By Curt Peterson
On Tuesday, May 4, the Killington Select Board considered a request by the Killington Softball League (KSL) to utilize the town’s baseball fields this summer.
Dave Hoffenberg, the league’s commissioner since 2006, said the league would like to return to Killington. Last year the season was interrupted in July after a disagreement between Hoffenberg and Sarah Newell, director of Parks & Recreation, which resulted in a two-week suspension of the league’s access to the town fields.
According to Hoffenberg, last year the pandemic had shortened their season from three months to two, and the imposed interruption would mean a lost season. So, in an effort to salvage it, Hoffenberg approached the Barstow School District in Chittenden, and the league finished the season on those school fields.
“We were glad to have a place to play,” Hoffenberg said, “but it isn’t as nice as Killington’s and we lost a lot of balls over there.”
The league’s request to return to Killington led to a discussion about what happened on July 23, 2020, to cause the original suspension. Hoffenberg explained that after a game he had organized a “small potluck barbecue” for the players. Director Newell stopped by, and registered a complaint with Hoffenberg.
He said she claimed the league was violating both their agreement with the town and state Covid guidelines.
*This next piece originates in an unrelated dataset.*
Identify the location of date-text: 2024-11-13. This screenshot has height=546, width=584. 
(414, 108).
Newell specified that the league event violated the agreement regarding players leaving the field immediately after games, and using an area behind the library that is reserved for concerts and other library/town events only.
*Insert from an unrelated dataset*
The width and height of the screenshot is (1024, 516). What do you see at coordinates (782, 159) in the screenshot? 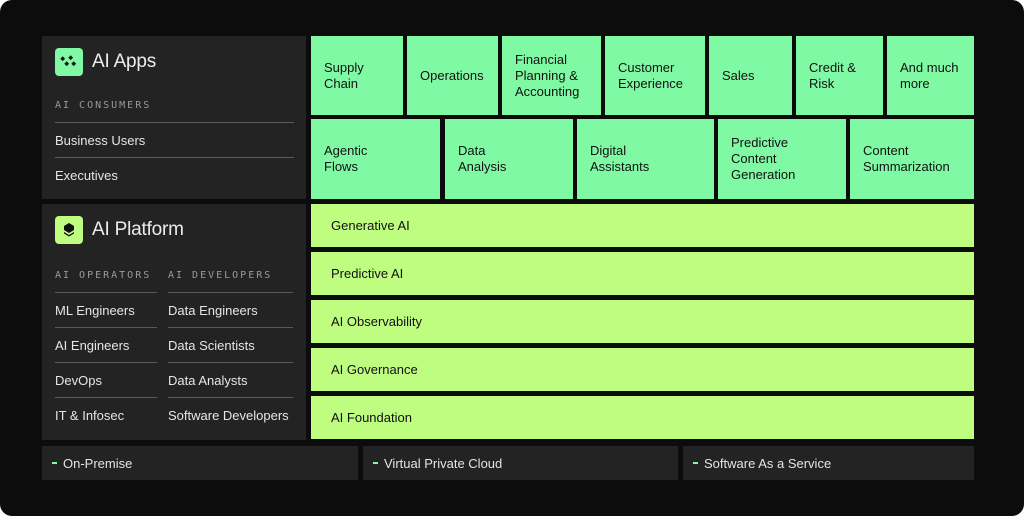
I see `use-case-tile: Predictive Content Generation` at bounding box center [782, 159].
“We would never give anyone permission to use that area for pop-up tents and a potluck dinner,” Newell said.
Newell suggested the league receive a “warning” against violations of their agreed-to proposal, but Town Manager Chet Hagenbarth insisted instead on a two-week suspension.
On July 29 the Mountain Times published a letter to the editor from Hoffenberg, listing his objections to the suspension and the evolving complicated restrictions of public gatherings outdoors.
He believed current restrictions on July 23 allowed up to 100 people to gathered outside. Newell, who attends weekly state Dept. of Health conference calls about recreation guidelines, said his interpretation of the guidelines for softball leagues in particular, was inaccurate.
The state did change guidance frequently and “more strict requirements continued right through the winter months,” she said.
As the Select Board broached the topic of KSL’s use of the fields this year, Board Member Jim Haff has the town manager to screen-shared what he called a “social media post,” in which Hoffenberg had used profanity and misogynist language regarding Newell, and threatening language if KSL was denied use of the fields this summer.
Hoffenberg, who was unaware his message was going to be made public, told the Mountain Times, “I said it. I can’t take it back. But it wasn’t a social media post — it was a screen shot of a private message sent to six coaches of our teams. One of them must have leaked it.”
Throughout the short discussion, Hoffenberg sat silently.
Newell said she is very interested in more adult sports using Killington’s fields, and KSL’s long-term relationship makes their return very attractive.
Selectman Jim Haff moved to give permission to KSL to use the town fields but with two strict conditions. First, the league must appoint a new commissioner to replace Hoffenberg. Second, the formerly independent league must become an official program of the Killington Recreation Dept. under its supervision.
In an email, Newell said, “Dave felt empowered to disrespect an agreement we had together, and then to speak to me and about me in aggressive and disrespectful ways. I can’t trust him to respect any program staff who would have to enforce the rules. I certainly wouldn’t put a young seasonal staff member in a position to [bear] the brunt of his aggression.”
Under the new conditions, KSL players would have to register with Parks & Recreation and pay a fee to the town. They will also continue to have to raise their own funds for uniforms, equipment etc. as they have always done. The players would all sign waivers individually, and provide contact tracing information when required.
Josh Stevens is considering taking over as commissioner of the league. Newell said they are setting up a time to go over the relationship.
“This year we have had 50 kids sign up for our baseball program for the first time ever,” Newell said. “Scheduling has become very complicated as we want everyone, including the softball league, to have the field time they need.”
Haff’s motion passed unanimously, but when Hoffenberg asked to speak, Haff objected. Selectman Chuck Claffey and Board Chair Steve Finneran overrode his objection and let Hoffenberg speak. Haff left the meeting.
Hoffenberg made a sincere apology for his text.
At the meeting Hoffenberg agreed to help find his replacement as commissioner, supporting Josh Stevens for the position if that could work out. However, in an email to the Mountain Times, Monday, May 10, Hoffenberg said he was reconsidering alternatives.
“As of now, I can take it back to Barstow starting June 10. Most don’t have a problem with that and enjoyed playing there last year but I will lose at least one team if that happens,” Hoffenberg wrote. “I still would love to have it in Ktown but I’m not sure. There are so many questions the town has to answer because they want to step in but have no clue what that entails,” he continued. “June 10 is late but Ktown said we can’t start in May anyway so not that much of a difference. Needless to say, I am discouraged.”